In an ad released in December to counter Cruz’s dominance with the Religious Right, Rubio proclaimed:
This election is about the essence of America. About all of us who feel out of place in our own country. A government incredibly out of touch, and millions with traditional values branded bigots and haters.
When he references the bigots and haters, he’s talking about those who oppose same-sex marriage. When he’s talking about those who oppose same-sex marriage, he’s talking about the Religious Right. And when he’s talking about the Religious Right, he’s talking about a group that was borne out of a desire to entrench segregation. He’s talking about racists.
If we were to return to a time in history that valued such perspectives, his candidacy would likely be dead in the water. In no such world would Nikki Haley, née Nimrata Randhawa, be on that stage with him. And forget about Tim Scott. And while Haley’s place in history as an Indian American women is far from insubstantial, her tenure illustrates the fact that the “values” Rubio longs for still bleed racist.
In June of last year, a young white man entered a meeting at a predominantly black church and slaughtered nine innocent people in an effort to start a race war. In the fallout, the public cried for the removal of the Confederate Flag — a symbol widely associated with racism — from the state capitol. Haley eventually complied, and the backlash from her Tea Party base was fast and furious, with consequences to this day. As Think Progress reports:
Voters at Trump rallies on Wednesday told ThinkProgress that Haley lost their support when she made the decision last summer to remove the Confederate flag from the state capitol, where it had flown for 54 years. And they said they will never forgive her.“That’s history,” said Tammi Lawton, who attended Trump’s rally in Walterboro with four friends. “No matter which way you look at it, that is history. That’s Southern history, and she’s a stupid idiot.”
Ridgeland, South Carolina-resident Dianne Lawson said that she voted for Haley in 2014, but wouldn’t do it again.
“She lost her support in South Carolina this past summer,” she said. “I’d always been a supporter of Nikki Haley, but I don’t believe the package that she’s selling anymore. She knuckled under to political pressure and she went too quick and didn’t care what South Carolina residents thought. It was all about what was going to make her look good.”

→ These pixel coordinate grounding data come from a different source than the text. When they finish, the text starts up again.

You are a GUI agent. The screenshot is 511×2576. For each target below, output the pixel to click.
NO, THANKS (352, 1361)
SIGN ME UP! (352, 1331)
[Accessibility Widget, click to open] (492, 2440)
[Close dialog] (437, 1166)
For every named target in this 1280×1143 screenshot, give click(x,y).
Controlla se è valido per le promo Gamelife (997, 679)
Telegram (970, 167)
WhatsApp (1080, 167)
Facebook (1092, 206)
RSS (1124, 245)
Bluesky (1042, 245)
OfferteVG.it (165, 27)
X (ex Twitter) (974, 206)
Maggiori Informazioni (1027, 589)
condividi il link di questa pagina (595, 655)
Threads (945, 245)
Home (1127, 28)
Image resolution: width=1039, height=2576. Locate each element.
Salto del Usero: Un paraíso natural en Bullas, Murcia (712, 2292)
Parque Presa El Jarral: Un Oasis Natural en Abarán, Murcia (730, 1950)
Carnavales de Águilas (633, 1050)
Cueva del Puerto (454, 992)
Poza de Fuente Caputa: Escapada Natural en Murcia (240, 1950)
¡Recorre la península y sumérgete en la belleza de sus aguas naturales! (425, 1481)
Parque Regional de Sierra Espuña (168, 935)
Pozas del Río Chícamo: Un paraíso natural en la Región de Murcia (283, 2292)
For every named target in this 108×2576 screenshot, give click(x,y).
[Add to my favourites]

Realistically, the diversity the GOP wants to project is only accepted with conditions. Bobby Jindal, for instance, was considered a beacon of diversity in an overwhelmingly white crowd. Boasting a skin tone several shades darker than Haley, he was at one point regarded as a rising star in the Republican Party. But his star shone bright because it was whitewashed, and though faces like his might pass for diversity in the GOP, it does little to draw diverse voters into the fold. As the Washington Post explains:
[Jindal] at some point decided to be the leading Muslims-should-be-regarded-with deep-and-codified-suspicion candidate in the 2016 race. And, there were already those stories about the person named Piyush Jindal, son of Hindu immigrants, becoming a Louisiana Catholic named Bobby Jindal who hunts, courts the endorsements the “Duck Dynasty” empire, and proudly displays official and unofficial portraits of himself with bizarrely fair skin.
That may sound, to some people — particularly those who are politically conservative — like the ideal path for the son of immigrants making a life for himself in the United States. Some might describe all of the above as nothing more than unimportant personal choices with little social or political significance.
But to others, many of whom are themselves first- and second-generation Americans, that looks and sounds a lot like something that moves beyond reasonable and practical efforts to assimilate. That’s a journey that ventures into the demeaning territory of imitating a specific version of American, Southern whiteness.
In other words, Haley’s vision of GOP diversity is not without caveat, because the base of the GOP won’t accept real multicultural inclusion. Tethered to the demands of the Religious Right, Republican diversity today is superficial at best. And if Rubio’s vision of returning to a time when their traditional values were lauded is realized, even Haley’s whitewashed version of diversity will be little more than a pipe dream.